Document-Level Security¶

Document-Level Security enables granular access control over documents within a knowledge bank. It ensures that when a user performs a search or query, the results only include documents that user is authorized to view.

This feature matches permissions attached to individual documents with permissions granted to individual users.

Security Tokens¶

The mechanism for document-level security relies on security tokens.

Definition: Security tokens are arrays of strings used to tag both documents and users.
On Documents: A document’s security tokens represent the permissions required to access it. A common implementation is to use the names of user groups that are allowed to view the document (e.g., ["legal-department", "executives"]).
On Users: A user’s security tokens represent the permissions they possess. This is typically the list of groups they belong to.

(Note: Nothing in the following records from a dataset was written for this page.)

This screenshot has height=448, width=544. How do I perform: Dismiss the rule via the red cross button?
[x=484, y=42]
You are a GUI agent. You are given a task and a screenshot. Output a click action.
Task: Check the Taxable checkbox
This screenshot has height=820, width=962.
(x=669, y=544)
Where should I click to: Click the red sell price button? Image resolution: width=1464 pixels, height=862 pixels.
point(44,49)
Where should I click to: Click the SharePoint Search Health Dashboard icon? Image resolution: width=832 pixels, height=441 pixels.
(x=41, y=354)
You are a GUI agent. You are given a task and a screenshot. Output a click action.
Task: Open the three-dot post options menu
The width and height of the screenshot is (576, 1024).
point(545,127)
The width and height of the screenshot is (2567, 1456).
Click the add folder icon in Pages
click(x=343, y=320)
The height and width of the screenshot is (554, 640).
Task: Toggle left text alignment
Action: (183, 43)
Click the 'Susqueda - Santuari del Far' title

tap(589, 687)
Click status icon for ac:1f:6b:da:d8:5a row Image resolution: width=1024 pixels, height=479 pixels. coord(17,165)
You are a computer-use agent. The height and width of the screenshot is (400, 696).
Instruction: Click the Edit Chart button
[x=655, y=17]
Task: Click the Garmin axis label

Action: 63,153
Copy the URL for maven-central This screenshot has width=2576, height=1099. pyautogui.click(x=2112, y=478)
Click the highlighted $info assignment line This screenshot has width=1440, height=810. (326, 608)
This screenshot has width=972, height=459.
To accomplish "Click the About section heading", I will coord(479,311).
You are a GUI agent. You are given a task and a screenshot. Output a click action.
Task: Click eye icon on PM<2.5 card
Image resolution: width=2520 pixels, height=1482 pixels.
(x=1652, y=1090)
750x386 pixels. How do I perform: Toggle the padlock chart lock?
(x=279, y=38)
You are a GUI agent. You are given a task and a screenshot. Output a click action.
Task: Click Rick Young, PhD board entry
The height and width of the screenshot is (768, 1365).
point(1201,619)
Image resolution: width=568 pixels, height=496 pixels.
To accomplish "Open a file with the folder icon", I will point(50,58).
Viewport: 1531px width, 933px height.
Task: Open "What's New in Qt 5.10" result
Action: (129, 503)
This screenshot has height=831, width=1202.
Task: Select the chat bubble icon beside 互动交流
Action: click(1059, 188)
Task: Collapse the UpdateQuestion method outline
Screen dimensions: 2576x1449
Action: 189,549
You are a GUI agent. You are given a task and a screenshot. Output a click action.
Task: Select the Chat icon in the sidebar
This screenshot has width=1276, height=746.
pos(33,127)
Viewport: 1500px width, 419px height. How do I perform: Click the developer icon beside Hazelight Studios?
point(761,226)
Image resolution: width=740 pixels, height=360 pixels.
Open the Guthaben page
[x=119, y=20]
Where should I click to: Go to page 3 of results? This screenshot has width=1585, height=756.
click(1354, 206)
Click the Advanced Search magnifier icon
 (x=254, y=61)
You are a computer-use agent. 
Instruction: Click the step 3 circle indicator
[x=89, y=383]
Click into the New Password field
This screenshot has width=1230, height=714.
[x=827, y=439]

Access is granted if a user’s list of security tokens and a document’s list of security tokens have at least one token in common (i.e. the intersection of the two lists is non-empty). You can see an example in the implementation section below.

Implementation¶

The Embed Document recipe, Embed Dataset recipe, Knowledge Bank Search tool, and LLM Mesh caller (for example, your own application or Dataiku Chat UIs) can work together to provide document-level security.

For a step-by-step guide, see this tutorial on the knowledge base.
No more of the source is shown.